Extracted records
□ □ □ □ □ □ □
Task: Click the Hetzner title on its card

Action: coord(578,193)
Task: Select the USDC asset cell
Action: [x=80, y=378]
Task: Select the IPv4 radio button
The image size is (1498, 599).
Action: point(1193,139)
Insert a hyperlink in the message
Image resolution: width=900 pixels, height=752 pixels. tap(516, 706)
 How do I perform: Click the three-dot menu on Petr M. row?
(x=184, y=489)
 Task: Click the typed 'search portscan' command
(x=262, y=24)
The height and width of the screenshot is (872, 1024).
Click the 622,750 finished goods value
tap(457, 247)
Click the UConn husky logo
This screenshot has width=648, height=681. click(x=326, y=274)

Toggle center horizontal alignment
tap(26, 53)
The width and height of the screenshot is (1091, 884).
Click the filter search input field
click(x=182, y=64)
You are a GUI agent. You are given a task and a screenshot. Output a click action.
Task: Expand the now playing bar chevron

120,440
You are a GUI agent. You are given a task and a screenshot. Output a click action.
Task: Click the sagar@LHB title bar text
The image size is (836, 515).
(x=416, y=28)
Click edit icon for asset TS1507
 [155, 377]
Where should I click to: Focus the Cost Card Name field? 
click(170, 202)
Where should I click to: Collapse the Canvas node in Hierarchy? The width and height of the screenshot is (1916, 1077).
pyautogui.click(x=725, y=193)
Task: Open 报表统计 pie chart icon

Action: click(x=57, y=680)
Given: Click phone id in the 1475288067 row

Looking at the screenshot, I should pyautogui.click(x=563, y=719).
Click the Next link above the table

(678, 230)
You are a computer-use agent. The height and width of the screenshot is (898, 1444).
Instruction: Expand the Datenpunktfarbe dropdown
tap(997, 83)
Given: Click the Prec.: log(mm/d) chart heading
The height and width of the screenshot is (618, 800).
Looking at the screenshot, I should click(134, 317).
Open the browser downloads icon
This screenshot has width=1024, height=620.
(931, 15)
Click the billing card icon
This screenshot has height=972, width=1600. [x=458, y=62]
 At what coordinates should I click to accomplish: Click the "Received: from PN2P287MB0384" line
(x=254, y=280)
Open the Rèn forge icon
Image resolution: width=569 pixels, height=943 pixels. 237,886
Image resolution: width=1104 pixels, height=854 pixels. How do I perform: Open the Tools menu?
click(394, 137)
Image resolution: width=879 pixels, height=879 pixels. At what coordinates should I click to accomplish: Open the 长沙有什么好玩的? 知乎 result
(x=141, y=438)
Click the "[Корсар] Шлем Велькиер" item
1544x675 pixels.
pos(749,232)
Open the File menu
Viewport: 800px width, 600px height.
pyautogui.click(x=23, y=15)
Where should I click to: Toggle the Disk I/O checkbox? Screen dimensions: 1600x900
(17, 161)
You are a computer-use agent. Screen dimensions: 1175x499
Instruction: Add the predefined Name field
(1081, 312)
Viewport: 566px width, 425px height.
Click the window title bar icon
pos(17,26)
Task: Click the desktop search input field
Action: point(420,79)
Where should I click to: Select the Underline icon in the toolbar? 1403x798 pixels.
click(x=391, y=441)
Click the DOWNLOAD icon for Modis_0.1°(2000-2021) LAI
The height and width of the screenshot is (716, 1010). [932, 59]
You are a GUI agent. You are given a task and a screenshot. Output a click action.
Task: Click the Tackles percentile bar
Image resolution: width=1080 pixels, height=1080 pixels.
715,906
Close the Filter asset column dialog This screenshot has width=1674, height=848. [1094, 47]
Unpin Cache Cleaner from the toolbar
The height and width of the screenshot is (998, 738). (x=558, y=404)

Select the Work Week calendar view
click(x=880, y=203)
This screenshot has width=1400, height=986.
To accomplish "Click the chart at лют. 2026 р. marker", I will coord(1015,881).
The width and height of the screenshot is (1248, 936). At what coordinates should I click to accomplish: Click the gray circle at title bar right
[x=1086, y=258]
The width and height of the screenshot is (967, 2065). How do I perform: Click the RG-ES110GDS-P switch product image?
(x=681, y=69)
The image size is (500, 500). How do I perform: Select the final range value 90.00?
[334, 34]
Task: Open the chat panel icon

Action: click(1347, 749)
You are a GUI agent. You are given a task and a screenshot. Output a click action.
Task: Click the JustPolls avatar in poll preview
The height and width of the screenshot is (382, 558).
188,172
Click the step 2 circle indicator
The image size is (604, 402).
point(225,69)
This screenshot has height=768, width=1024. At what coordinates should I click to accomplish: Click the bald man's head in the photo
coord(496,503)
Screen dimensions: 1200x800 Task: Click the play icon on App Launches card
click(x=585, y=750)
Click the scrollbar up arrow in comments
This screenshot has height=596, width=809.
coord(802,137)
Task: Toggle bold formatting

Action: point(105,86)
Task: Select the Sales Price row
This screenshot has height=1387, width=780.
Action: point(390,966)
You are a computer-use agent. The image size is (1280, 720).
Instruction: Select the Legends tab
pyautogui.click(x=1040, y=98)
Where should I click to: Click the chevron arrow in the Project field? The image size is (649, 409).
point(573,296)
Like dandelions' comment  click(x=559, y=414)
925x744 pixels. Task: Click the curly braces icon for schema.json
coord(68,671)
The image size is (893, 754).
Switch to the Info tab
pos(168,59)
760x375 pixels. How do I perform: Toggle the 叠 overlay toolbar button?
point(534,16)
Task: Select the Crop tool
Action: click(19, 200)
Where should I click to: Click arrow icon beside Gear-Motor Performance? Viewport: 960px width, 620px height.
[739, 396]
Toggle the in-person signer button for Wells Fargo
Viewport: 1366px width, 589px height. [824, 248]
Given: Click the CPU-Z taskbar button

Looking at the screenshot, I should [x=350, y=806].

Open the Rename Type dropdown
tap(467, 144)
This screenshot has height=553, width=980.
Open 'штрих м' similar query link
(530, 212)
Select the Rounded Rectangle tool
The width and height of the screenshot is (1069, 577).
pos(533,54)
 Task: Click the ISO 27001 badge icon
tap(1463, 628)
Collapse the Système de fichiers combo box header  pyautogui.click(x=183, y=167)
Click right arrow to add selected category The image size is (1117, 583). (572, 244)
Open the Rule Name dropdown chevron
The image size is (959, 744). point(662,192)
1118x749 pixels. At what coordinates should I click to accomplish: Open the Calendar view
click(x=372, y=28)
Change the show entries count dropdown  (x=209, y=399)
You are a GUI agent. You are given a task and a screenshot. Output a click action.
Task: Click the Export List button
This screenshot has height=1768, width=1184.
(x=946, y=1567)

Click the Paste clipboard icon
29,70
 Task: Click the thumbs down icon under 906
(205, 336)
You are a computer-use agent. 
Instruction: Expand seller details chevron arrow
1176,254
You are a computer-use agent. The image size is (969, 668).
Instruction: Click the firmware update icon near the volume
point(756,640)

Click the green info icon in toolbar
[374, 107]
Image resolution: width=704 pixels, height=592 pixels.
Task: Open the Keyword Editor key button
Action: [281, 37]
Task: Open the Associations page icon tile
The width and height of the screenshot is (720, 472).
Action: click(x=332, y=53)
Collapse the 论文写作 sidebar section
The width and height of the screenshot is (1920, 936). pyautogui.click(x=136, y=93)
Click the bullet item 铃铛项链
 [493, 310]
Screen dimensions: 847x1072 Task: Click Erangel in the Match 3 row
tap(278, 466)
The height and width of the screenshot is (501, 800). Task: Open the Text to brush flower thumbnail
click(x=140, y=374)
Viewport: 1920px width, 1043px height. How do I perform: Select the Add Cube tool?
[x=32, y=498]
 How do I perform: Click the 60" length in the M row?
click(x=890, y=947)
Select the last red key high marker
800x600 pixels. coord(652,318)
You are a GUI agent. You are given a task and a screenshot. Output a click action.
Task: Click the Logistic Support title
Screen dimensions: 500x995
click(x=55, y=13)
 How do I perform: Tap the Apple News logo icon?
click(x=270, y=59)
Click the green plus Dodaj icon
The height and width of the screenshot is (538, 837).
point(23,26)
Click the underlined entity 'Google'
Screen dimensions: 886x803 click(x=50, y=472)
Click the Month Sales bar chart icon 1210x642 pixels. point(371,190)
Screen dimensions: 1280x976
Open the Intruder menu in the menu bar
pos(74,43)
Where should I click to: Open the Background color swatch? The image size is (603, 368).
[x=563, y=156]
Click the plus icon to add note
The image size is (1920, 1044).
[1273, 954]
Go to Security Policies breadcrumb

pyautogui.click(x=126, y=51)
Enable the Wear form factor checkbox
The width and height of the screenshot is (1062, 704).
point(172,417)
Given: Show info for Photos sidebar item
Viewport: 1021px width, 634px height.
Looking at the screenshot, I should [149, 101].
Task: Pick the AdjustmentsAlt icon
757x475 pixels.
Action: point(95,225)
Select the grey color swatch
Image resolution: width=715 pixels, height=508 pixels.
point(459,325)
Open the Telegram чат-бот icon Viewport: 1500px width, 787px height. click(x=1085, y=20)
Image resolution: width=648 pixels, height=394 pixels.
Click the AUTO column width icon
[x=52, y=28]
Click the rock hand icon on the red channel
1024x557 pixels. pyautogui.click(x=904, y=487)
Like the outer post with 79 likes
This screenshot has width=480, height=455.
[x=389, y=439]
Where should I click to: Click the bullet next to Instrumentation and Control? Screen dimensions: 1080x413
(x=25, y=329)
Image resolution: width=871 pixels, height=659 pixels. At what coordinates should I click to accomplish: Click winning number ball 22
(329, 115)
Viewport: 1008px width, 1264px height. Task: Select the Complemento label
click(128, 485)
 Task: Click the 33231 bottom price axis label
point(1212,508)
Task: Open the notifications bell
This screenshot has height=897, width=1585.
□ □ □ □ □ □ □
Report, from the entries above, each line where "computer" is found.

### RESULT OF THE TASK
You are a computer-use agent. The height and width of the screenshot is (898, 1444).
You are a computer-use agent. Screen dimensions: 1175x499
You are a computer-use agent. The image size is (1280, 720).
You are a computer-use agent. 
You are a computer-use agent. The image size is (969, 668).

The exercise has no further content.